◆ Work item
From the entries below, output the line with "Open the bicubic resample method dropdown" and each following line up to and including the line with "Task: Click the 获取主题 button", exactly as written.

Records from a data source
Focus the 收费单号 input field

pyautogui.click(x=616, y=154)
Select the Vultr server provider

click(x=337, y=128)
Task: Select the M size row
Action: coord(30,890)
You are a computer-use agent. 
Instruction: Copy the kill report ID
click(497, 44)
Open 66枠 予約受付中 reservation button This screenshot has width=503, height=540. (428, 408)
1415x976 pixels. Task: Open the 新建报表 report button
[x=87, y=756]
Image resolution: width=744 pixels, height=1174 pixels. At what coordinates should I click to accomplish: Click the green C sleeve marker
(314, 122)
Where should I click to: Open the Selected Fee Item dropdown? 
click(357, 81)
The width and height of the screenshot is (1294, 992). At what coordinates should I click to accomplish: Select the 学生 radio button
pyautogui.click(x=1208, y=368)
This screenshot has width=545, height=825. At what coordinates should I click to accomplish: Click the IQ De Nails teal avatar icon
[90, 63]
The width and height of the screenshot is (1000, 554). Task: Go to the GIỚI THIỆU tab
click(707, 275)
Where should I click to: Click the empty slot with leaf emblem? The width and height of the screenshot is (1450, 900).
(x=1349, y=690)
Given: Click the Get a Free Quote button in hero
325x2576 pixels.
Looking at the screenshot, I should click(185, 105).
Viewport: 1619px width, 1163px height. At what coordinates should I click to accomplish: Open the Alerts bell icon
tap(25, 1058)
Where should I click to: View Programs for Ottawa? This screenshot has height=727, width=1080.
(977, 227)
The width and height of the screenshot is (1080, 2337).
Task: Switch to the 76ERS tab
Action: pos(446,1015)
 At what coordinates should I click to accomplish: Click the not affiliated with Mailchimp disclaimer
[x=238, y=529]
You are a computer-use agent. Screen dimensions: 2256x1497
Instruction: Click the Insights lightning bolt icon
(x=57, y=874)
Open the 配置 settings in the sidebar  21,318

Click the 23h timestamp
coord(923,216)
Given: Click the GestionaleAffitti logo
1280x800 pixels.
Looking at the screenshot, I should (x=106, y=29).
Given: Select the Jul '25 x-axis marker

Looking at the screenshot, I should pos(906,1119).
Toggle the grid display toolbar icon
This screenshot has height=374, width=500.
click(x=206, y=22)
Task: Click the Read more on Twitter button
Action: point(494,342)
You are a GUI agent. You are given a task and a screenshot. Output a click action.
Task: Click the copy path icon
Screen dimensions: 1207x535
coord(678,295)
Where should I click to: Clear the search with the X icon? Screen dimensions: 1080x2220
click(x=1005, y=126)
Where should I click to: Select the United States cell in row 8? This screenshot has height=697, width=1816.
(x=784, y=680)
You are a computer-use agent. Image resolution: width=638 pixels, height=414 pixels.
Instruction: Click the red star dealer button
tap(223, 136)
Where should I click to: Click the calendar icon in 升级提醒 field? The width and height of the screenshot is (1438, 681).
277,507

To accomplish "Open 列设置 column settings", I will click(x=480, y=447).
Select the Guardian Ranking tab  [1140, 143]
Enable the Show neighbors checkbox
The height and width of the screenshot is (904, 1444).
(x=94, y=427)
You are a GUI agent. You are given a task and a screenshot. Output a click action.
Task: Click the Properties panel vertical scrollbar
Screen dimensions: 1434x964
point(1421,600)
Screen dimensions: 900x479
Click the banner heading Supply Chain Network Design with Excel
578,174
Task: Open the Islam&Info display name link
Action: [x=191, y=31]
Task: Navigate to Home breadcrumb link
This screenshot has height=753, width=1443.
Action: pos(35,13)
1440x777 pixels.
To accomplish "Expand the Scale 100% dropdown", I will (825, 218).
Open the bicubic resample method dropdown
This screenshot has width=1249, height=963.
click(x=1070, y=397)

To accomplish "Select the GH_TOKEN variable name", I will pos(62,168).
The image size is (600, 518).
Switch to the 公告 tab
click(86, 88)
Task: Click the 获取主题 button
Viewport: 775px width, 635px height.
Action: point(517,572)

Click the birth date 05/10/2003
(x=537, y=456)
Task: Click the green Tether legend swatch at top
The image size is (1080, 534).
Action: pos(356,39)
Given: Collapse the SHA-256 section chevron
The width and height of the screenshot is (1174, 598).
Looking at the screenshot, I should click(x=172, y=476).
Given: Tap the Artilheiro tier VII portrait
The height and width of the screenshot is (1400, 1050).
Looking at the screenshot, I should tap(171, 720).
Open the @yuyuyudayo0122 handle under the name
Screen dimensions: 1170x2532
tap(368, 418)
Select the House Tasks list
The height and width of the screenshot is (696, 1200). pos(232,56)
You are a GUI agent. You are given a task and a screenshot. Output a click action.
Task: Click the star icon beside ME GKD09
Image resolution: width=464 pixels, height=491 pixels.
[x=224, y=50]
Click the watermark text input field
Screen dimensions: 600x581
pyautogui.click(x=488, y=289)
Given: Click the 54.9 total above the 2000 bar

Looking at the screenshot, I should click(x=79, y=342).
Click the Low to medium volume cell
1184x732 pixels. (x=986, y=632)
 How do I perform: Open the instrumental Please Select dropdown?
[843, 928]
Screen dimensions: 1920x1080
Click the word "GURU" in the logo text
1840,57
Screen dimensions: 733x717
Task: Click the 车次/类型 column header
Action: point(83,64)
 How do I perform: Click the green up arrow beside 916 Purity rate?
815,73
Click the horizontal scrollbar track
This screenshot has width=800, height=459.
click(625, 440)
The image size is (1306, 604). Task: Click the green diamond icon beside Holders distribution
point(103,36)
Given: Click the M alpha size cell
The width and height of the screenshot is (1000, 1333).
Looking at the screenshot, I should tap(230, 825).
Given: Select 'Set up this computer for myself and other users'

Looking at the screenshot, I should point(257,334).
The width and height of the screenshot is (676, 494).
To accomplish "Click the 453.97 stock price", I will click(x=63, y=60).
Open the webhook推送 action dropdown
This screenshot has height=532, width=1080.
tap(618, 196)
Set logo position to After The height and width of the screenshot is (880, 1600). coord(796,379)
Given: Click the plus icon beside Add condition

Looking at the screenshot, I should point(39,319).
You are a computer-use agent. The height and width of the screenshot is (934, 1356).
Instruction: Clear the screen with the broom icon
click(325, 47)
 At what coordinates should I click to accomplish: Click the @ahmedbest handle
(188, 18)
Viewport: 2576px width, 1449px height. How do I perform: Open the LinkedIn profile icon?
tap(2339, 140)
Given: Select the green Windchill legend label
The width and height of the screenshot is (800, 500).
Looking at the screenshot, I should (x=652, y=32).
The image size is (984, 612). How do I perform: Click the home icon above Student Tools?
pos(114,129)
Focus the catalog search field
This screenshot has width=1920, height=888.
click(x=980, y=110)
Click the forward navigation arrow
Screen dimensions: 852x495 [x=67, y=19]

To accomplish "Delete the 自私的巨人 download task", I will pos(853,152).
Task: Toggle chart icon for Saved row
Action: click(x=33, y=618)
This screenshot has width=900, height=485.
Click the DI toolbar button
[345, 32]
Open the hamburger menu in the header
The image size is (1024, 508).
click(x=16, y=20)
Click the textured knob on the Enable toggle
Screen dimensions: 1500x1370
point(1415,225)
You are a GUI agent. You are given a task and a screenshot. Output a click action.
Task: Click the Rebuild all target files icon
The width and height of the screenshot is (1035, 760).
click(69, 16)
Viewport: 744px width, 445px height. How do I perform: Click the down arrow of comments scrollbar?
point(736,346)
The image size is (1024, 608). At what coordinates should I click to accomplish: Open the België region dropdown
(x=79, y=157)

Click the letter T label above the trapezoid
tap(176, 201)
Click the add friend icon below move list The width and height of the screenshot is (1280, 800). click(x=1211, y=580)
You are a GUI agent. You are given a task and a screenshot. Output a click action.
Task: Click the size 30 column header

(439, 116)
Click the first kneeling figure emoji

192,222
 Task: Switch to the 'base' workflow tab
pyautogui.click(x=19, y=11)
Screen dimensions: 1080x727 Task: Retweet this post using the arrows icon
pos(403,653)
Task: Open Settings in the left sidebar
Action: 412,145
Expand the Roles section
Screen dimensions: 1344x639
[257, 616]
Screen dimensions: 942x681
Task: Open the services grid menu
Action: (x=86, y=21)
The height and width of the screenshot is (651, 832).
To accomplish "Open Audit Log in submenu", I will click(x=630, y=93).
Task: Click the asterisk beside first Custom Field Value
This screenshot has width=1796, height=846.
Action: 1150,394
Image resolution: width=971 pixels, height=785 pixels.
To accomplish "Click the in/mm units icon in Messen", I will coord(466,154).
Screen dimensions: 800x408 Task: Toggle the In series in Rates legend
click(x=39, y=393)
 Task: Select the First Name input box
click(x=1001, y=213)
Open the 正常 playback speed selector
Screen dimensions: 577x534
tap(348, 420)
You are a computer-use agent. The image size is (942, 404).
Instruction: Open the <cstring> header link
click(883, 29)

◆ Exercise result
Open the bicubic resample method dropdown
This screenshot has width=1249, height=963.
click(x=1070, y=397)

To accomplish "Select the GH_TOKEN variable name", I will pos(62,168).
The image size is (600, 518).
Switch to the 公告 tab
click(86, 88)
Task: Click the 获取主题 button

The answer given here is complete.